We then saw saw the Royal Family go past in horse-drawn carriages. Camilla, Harry and Kate were in the first one, followed by two other carriages with other royals we didn't recognize. Then came the horsegaurds (hundreds of them!) followed by the Queen's carriage with her and Prince Philip (whose birthday was yesterday and he turned 95!). We were so close to both of them! Right behind them were Charles, Princess Ann, and William - all in full military garb (hard to see William and Charles' faces because of the big shaggy hats called Busbies or Bearskin).

Then, once all the troops and royals had passed, we had to wait another hour (they go to horseguards, near Whitehall, where the stands are and the Queen inspects them). Around 12:15, they all over back down the Mall toward the palace. At this point, the ladies had gone and we were just there with Peter. Once everyone passed again (we got great pictures!), we headed toward the palace with Peter. As we walked down the mall, we heard the 41 gun salute in Green Park to our right.

At 1pm, all the Royals came out on the balcony for the flyovers. Peter, who has a big interest in military, told us all about the Spittfire and some other ones. There were a dozen or more planes that flew over in different groups, including several vintage planes from both world wars. Then the final flyover was a group of fighter planes in formation with red white and blue jet streams that flew right over the palace. It was awesome. The whole day could not have been planned better. We saw the crowd that was in the stands. It's probably good we didn't get tickets as they were all decked out in hats, top hats, tails, and canes and umbrellas! Everything was timed exactly, super pomp and breathtaking. As Peter said: "That's one thing our country can still do really well." It's true. It was insanely marvelous.

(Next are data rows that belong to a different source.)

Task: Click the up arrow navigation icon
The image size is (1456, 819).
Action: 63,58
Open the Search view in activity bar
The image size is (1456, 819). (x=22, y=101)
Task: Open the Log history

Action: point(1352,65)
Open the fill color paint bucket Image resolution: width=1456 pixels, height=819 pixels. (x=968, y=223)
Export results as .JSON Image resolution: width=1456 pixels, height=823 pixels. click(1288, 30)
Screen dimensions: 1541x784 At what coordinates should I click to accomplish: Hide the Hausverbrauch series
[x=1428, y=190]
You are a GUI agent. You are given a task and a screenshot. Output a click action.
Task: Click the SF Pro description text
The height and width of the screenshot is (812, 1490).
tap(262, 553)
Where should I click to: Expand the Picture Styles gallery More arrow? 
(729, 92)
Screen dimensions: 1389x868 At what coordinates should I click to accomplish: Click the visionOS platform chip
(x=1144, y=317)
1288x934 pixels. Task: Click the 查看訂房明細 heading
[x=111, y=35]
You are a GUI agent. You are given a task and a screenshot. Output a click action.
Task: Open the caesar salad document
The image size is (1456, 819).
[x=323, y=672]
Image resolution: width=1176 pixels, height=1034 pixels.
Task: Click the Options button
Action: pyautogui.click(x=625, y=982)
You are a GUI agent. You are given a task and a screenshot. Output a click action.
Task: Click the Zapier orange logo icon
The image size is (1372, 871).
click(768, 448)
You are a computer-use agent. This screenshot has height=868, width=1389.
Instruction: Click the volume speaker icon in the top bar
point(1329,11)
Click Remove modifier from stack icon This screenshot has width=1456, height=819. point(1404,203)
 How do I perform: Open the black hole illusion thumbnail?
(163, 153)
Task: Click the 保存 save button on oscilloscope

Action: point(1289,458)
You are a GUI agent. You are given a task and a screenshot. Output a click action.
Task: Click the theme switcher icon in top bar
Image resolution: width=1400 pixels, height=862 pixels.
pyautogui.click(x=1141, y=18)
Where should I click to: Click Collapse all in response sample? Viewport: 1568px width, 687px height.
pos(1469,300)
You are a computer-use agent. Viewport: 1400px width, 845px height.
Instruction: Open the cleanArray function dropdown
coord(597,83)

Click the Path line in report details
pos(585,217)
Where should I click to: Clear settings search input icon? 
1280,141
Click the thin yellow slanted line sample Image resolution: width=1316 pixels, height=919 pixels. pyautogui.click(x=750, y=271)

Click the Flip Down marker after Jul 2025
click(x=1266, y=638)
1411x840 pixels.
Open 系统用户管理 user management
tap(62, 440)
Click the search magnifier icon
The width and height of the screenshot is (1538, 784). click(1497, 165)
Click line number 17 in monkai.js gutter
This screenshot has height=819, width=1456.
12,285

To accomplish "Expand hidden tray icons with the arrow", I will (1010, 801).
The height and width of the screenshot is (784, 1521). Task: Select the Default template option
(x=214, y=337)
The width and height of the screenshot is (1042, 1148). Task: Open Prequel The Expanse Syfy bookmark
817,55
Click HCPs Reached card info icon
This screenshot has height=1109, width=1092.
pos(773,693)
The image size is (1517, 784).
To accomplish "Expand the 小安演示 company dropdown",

When all was said and done, it was around 2pm. We walked back to the hotel and watched first the news and then a special on the monarchy and Buckingham Palace. Tomorrow there is a giant picnic down the mall for the birthday celebrations. The whole road will be inaccessible and representatives of the 600 charities the Queen supports will be invited. Marks and Spencer put together a very posh picnic basket for each attendee.

We left the hotel around 4:30 for dinner. We ate at a salad place called Tossed on the way to the theatre and then walked around Theatreland for awhile before getting in the queue to get into Harry Potter. The queue wrapped around the entire block more than an hour before curtain! It was crazy. The girl wearing a Marauder's Map dress wins my favorite outfit.

Harry Potter Part 1 review: I will follow J. K Rowling's request to #KeepTheSecrets, but here are the things I feel I can say: The play opens at the train station with the same scene where the book ends. And the moment they all run through the barricade, everyone on stage spun once and were immediately in their Hogwarts robes. And the play continued to amaze. The staging of the magic was fantastic. The Crowd was hot and gasped, clapped, and cackled appropriately. Everyone is amazing, though I'm not a huge fan on the guy who plays Draco. He seems too confident, large, and gruff for the little whiny character we're used to. Harry is just as brash as always and so is his son. The story is really about Scorpius Malfoy and Albus Potter. Lupin's son is never mentioned, which I found surprising. The magic was great, as mentioned, but the actual wizarding duals ended up a bit hokey, which was actually really surprising because none of the other effects seemed hokey at all. I also cannot imagine only getting tickets to Part 1. It obviously ended on a big cliff hanger and there wasn't even a curtain call. The lights just went up. And even though you sort of knew where the story was headed and you were totally interested in it getting there, when it did, it was kind of disappointing... so I'm excited to see Part 2. The play is staged on a giant rotating stage which helped with the amazing choreography of scenes. It really was magical.